Oil is consolidating as it awaits answers to questions. But with demand holding up and OPEC cuts taking their toll, the risk is for a big move to the upside in the coming months.
While Nat gas can’t catch a bid, it still is going to be one of the world’s most important fuels. The EIA reports that “The mix of fuels used to generate electricity in the United States has changed in response to differences in the relative costs of electricity-generating technologies and their fuels. EIA’s Annual Energy Outlook 2019 (AEO2019) shows that projected generation and capacity is significantly influenced by natural gas prices. In the High Oil and Gas Resource and Technology scenario, a sensitivity case with low natural gas prices, natural gas provides 54% of all U.S. electricity generation by the end of the projection period. In the Low Oil and Gas Resource and Technology scenario, a corresponding sensitivity case with high natural gas prices, the natural gas generation share falls to 21%. On an annual basis, natural gas surpassed coal in 2016 as the fuel most used to generate electricity in the United States. In the AEO2019 Reference case, natural gas remains the leading source of electricity generation through 2050. In 2018, natural gas accounted for 34% of total electricity generation, and EIA projects its share to grow to 40% by 2032 and then remain between 39% and 40% throughout 2050. Electricity generation shares from coal and nuclear gradually decline as coal and nuclear become less cost competitive compared with natural gas and renewables. Renewables generation surpasses nuclear by 2020 and surpasses coal by the mid-2020s as tax credits and lower capital costs drive solar photovoltaic and wind capacity additions. electricity generation from selected fuels.

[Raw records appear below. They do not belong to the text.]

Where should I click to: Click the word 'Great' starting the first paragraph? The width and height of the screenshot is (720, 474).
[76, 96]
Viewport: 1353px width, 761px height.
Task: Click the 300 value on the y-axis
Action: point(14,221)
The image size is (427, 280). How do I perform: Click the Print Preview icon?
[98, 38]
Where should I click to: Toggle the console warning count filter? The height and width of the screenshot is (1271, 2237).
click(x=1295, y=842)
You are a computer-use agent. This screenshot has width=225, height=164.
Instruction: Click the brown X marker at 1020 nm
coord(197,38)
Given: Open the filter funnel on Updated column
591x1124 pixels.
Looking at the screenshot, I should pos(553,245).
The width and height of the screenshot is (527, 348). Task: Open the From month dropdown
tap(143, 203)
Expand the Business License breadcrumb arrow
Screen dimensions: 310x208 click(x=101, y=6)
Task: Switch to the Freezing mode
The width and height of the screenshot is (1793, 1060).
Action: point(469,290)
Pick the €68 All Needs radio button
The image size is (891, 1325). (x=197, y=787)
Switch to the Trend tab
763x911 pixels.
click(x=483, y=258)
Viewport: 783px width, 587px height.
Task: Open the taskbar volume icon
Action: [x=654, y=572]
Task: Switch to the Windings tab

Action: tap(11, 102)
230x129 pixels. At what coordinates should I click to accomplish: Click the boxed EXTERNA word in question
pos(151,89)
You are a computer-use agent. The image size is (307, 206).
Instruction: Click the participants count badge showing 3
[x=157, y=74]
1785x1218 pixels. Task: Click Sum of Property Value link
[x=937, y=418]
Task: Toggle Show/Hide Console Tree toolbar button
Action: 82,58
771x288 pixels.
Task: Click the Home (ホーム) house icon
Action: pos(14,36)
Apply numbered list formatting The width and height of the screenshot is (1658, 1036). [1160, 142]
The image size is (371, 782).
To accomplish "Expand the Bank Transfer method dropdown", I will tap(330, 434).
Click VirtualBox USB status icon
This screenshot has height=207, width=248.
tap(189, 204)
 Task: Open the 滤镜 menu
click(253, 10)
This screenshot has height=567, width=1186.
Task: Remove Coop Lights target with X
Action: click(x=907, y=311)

“The natural gas share of U.S. electricity generation largely depends on natural gas prices. Relatively low natural gas prices lead to higher utilization of existing plants and to more natural gas power plant construction. The price of natural gas delivered to electric power plants averaged $3.42 per million British thermal units (Btu) in 2018, and in the AEO2019 Reference case, EIA projects that it will average (in real dollar terms) $5.36 per million Btu in 2050. In the Low Oil and Gas Resource and Technology case, higher extraction costs and lower resource availability result in less natural gas production, and the natural gas price for power plants increases to $8.62 per million Btu in 2050. Conversely, in the High Oil and Gas Resource and Technology case, which has the opposite assumptions for resource extraction costs and availability, EIA projects that natural gas prices will remain well below $4.00 per million Btu through 2050.
Because of lower natural gas prices, the share of natural gas-fired generation in the High Oil and Gas Resource and Technology case is considerably higher than in the Reference case, displacing renewables, coal-fired, and nuclear-powered generation. Natural gas-fired plants exceed renewables as the leading source of new capacity additions, and more existing coal-fired and nuclear-powered generation capacity is retired. Nuclear-powered electricity generation is lower in the High Oil and Gas Resource and Technology case because almost half of the current nuclear power plant fleet retires by 2050.”